*Data in this exercise*:
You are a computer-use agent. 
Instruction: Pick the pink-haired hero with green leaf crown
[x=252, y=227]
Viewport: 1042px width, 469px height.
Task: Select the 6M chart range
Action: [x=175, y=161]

*Your assignment*:
The line containing "Instruction: Pick the" marks the start. Reproduce it and all lines after it through the end of the listing, exactly and alone.

*Expected answer*:
Instruction: Pick the pink-haired hero with green leaf crown
[x=252, y=227]
Viewport: 1042px width, 469px height.
Task: Select the 6M chart range
Action: [x=175, y=161]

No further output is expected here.